The Great Race makes pit stop in Rawlins
By Thorn Compton
RAWLINS — It was a flashback of cars at the historic Old Depot in downtown Rawlins Wednesday afternoon as The Great Race made a pit stop in Carbon County during the eight-day rally from California to Illinois.
Competitors from all over the country and the world are driving across America’s highways competing for the title of Great Race Grand Champion.
Steve Hedkey from Santa Clarita, Calif., is in his eleventh year of the race. He said he finished in fifth place overall last year and is currently in the running for another good finish.
“We are having a good race this year, we were 10th overall coming in today,” Hedkey said, standing next to his cherry red 1964 Studebaker. “We had a real good day yesterday; we finished in second overall and missed first by one second.”
The stop in Rawlins was just a lunch stop before the drivers continued their race to Cheyenne. Drivers had 60 minutes to rest up, use the restroom and grab some lunch before they were back on the clock.
Grandfather and grandson team Rex Gardner of Grove, Okla., and Kolton Hastert, 17, of Lansing, Kan., have been competing together since Hastert was 11.
“I’ve been here a time or two in years past,” Gardner said of stopping in Rawlins. “I’m positive we were here in ‘98. They all seem to run together after you do so many. I’ve been going since ‘85.”
One of the international drivers, Yasuo Isotani from Kyoto, Japan, said the pit stop is much appreciated.
“We are very tired,” Isotani said after parking his 1970 Nissan C-30 for his lunch break. “We’ve been driving for five days now.”
An interesting part of this race is the fact that it features all classic cars. The youngest car in the race is a 1972 Jensen Healey and the oldest is a tie between three different 1916 Hudsons.
Isotani, who is participating in his first Great Race, said managing those older cars adds a little bit of drama to the race.
“The oil isn’t coming smoothly for us, so sometimes when we drive the mountainside the car suddenly stops,” Isotani said. “I try to call my friend in Japanese but he isn’t coming, so we just sit in the car and wait for it to cool down.”
For Hedkey, he said living in California and doing practice runs in the desert keeps his cars in shape for the race.

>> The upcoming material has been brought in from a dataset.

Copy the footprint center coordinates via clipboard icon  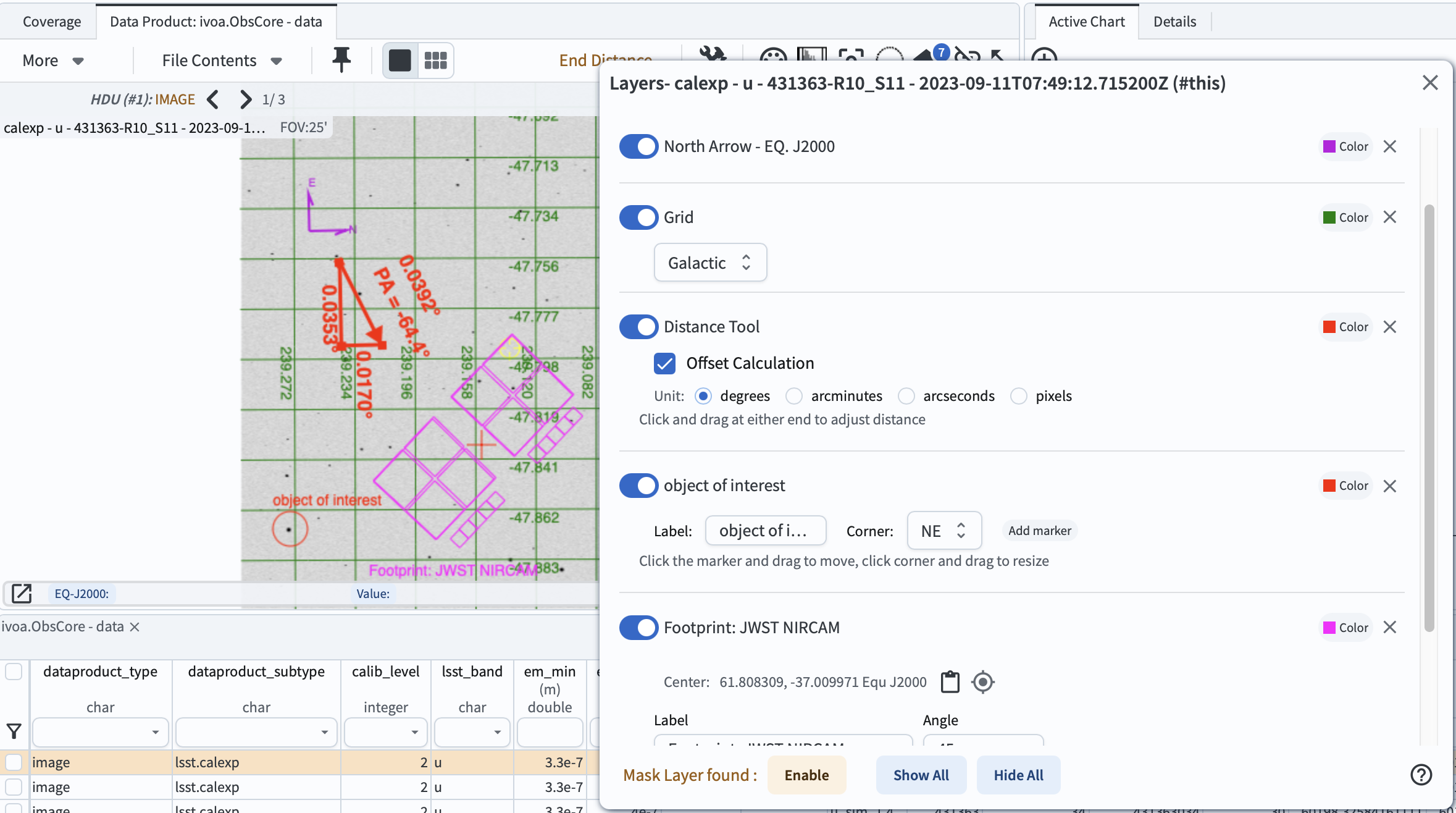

“The Studie is running really well,” Hedkey said of his Studebaker in its second race. “We’ve worked on it for almost a year making sure it can take the heat and rough roads and whatever got thrown at us. Where we live is real close to the desert where we practice, if the car can run there in the 100 degree heat it can run anywhere.”
The Great Race continues until June 26, where the 33rd Grand Champion will be crowned and $150,000 will be given away in prizes. Hedkey said his path to the championship couldn’t be easier.
“All we have to do is be perfect all the time,” Hedkey said with a grin.